Global Regulatory Framework and International Tax Compliance

  • 48 jurisdictions committed to implement the OECD’s Crypto-Asset Reporting Framework (CARF) as of December 4, 2025, with first information exchanges targeted to commence in 2027, based on the OECD CARF Monitoring and Implementation Update (November 2025).
  • Over 50 jurisdictions have requested OECD model texts to transpose CARF rules into their domestic legal frameworks as of November 2025, based on the OECD’s CARF Monitoring and Implementation Update.
  • As of July 2024, 58 Global Forum members had announced their intention to commence CARF exchanges in 2027, according to the EU Commission’s official DAC8 Taxation and Customs Union page.
  • The EU’s DAC8 Directive requires all 27 EU member states to apply crypto-asset reporting provisions from January 1, 2026, with the first CARF-equivalent reporting year covering 2026 transactions, based on the EU Commission’s official DAC8 page.
  • PwC’s 2026 Global Crypto Tax Report covers direct and indirect tax treatment updates across 58 jurisdictions with data current as of October 1, 2025, based on PwC’s 2026 report landing page.

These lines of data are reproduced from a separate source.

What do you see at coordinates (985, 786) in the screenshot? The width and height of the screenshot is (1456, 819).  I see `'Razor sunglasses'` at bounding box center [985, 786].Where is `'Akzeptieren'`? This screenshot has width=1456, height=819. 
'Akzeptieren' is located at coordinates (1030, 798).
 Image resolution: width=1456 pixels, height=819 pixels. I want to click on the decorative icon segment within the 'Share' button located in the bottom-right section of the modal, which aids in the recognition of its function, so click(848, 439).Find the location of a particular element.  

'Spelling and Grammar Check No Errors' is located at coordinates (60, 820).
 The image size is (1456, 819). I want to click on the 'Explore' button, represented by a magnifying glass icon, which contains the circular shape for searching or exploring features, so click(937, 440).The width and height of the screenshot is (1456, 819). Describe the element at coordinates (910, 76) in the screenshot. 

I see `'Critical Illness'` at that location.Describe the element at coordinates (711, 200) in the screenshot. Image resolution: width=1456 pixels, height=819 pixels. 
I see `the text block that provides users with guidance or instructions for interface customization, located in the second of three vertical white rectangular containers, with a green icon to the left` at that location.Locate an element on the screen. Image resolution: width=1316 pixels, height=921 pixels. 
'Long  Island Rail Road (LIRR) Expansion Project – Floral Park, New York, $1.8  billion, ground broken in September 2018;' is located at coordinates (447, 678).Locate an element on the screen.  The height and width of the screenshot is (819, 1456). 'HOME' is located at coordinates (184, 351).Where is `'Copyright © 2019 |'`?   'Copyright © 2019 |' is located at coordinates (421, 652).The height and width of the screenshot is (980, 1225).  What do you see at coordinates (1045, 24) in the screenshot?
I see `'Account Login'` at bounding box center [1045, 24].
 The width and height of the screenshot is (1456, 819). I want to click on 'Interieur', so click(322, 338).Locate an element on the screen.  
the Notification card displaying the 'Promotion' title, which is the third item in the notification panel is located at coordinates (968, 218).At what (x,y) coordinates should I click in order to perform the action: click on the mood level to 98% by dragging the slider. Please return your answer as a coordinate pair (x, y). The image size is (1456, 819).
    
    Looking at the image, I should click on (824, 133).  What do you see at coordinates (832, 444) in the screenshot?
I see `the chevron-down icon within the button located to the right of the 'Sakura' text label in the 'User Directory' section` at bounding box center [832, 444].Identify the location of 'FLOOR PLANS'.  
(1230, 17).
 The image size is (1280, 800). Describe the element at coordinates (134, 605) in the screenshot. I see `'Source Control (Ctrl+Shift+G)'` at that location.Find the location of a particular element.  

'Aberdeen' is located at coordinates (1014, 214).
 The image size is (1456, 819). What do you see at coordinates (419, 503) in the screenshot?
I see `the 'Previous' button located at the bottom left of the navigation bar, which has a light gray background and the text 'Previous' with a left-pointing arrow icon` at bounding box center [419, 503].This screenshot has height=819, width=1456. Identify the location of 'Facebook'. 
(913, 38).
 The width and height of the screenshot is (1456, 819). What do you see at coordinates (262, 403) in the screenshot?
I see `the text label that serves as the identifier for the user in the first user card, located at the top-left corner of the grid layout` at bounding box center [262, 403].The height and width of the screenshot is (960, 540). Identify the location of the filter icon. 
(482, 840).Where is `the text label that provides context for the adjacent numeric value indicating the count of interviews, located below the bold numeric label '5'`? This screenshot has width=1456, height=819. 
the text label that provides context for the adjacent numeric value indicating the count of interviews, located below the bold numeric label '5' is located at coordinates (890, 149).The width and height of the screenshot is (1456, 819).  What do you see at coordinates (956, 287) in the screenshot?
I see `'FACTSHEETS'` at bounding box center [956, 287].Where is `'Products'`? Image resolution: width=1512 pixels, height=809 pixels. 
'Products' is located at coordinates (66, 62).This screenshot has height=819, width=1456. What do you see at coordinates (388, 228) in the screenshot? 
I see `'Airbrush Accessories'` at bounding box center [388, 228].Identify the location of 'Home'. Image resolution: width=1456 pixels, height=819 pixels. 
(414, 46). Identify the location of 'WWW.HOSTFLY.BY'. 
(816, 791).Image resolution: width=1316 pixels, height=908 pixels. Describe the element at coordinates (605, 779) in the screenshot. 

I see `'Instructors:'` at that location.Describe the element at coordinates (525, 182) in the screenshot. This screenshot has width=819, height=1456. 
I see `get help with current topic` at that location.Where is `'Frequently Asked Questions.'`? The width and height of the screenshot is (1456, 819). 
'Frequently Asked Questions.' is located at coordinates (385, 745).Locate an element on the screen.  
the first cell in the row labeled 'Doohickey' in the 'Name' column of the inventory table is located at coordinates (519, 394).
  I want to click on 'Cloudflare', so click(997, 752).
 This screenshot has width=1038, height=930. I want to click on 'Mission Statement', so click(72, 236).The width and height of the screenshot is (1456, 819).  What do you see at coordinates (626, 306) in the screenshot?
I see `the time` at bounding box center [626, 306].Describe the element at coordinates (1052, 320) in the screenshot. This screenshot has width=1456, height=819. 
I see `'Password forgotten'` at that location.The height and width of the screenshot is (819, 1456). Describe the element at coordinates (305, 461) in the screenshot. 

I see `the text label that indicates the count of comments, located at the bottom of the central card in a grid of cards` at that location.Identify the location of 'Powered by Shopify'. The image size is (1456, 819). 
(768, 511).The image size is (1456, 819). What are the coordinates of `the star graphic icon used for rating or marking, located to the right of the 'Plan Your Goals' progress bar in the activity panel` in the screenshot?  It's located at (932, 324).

  • The PwC 2024 Global Crypto Tax Report analyzed the tax treatment of crypto assets in 59 jurisdictions, with increasing regulation around tax reporting identified as the dominant trend across all major markets, based on PwC’s 2024 Global Crypto Tax Report.
  • 75 jurisdictions have committed to CARF, with 48 targeting first exchanges from 2027, 27 from 2028, and the U.S. alone targeting 2029, based on Coincub’s 2025 Global Crypto Tax Report analysis of Global Forum commitment data.